[PAGE EXCERPT Boundary: Start]

A Ukrainian tax software company has denied that it was hacked and used to kick-start yesterday’s global cyber-attack
The company, MeDoc, has been pinpointed by some experts as the potential source of the ‘ransomware’, designed to cripple systems and encrypt data, unless a ransom is paid.
The attack hit the Ukrainian government, its utilities and air services along with Russian oil giant Rosneft, British advertising firm WPP and US law firm DLA Piper. Even operators at the Chernobyl nuclear power plant were forced to switch to manual radiation monitoring by the ransomware attack.
Ukraine’s deputy prime minister Pavlo Rozenko tweeted [in Ukrainian] that all of the country’s government computers were affected.

[PAGE EXCERPT Boundary: End]
[RECORDS SUPPLIED Boundary: Start]

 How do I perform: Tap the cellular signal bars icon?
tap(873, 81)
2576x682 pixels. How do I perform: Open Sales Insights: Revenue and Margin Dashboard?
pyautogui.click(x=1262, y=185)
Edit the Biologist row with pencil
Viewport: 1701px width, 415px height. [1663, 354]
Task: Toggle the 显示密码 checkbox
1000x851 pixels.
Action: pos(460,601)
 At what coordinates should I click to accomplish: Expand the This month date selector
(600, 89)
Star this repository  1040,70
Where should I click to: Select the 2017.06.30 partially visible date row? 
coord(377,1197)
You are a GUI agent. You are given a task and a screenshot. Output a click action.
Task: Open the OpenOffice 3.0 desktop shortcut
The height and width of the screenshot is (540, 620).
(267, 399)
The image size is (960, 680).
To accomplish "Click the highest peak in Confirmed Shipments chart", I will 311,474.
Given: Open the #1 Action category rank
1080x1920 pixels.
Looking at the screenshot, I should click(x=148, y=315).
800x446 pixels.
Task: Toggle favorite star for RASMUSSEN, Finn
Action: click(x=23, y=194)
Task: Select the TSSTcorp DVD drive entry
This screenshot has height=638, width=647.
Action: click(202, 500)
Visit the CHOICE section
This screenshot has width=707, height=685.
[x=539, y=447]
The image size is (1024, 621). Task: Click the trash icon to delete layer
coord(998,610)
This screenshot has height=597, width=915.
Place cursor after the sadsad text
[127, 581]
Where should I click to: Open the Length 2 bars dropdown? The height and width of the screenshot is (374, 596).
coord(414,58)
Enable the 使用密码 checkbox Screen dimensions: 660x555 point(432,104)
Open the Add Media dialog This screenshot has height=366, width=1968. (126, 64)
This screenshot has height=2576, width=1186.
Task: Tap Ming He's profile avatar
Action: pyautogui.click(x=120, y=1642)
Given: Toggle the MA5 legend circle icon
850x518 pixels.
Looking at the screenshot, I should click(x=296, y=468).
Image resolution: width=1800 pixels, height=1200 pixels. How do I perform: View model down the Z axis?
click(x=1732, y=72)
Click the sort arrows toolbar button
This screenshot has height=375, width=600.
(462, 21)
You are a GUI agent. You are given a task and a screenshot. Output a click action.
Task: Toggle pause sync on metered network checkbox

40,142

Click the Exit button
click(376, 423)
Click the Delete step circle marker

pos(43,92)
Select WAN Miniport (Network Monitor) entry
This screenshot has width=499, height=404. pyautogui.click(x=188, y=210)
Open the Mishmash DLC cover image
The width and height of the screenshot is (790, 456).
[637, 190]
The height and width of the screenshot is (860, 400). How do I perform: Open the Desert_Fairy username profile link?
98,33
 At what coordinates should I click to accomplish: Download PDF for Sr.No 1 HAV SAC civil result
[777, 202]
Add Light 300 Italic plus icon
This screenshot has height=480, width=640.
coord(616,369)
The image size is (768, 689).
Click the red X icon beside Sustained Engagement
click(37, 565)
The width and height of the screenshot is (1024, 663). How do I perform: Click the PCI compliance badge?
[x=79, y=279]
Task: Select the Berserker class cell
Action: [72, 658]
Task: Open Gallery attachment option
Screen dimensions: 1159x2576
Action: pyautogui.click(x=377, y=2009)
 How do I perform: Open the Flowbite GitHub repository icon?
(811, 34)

[RECORDS SUPPLIED Boundary: End]

» **EXPLORE THE MATERIAL**:
1. In the report on the global cyber-attack, what were operators at the Chernobyl nuclear power plant forced to do?
2. Carry on the news report about the global cyber-attack, picking up after its final sentence.

» **YOUR RESPONSES**:
1. They were forced to switch to manual radiation monitoring.

2.
The claims had suggested that a recent software update had been hacked and used to spread the malicious software code. A news update on MeDoc's website yesterday said [translated by Google]: ‘Our server made a virus attack.’
However, an update on MeDoc’s Facebook page [translated by Google] said the 22 June update contains no viruses. ‘We can say that MeDoc system users cannot infect your computer with viruses at the time of the update program.’
The software that spread the attack is called ME.Doc and is used for submitting tax reports and filing with the Ukrainian tax authority. MeDoc sent out what was ostensibly a routine update on the morning of 26 June 2017, connecting every computer on which it was installed and infecting them.
The ransomware denies access to files on infected computers and demands victims make a payment of $300 (£235) in Bitcoins, although some media outlets are now reporting the payments do not appear to go anywhere.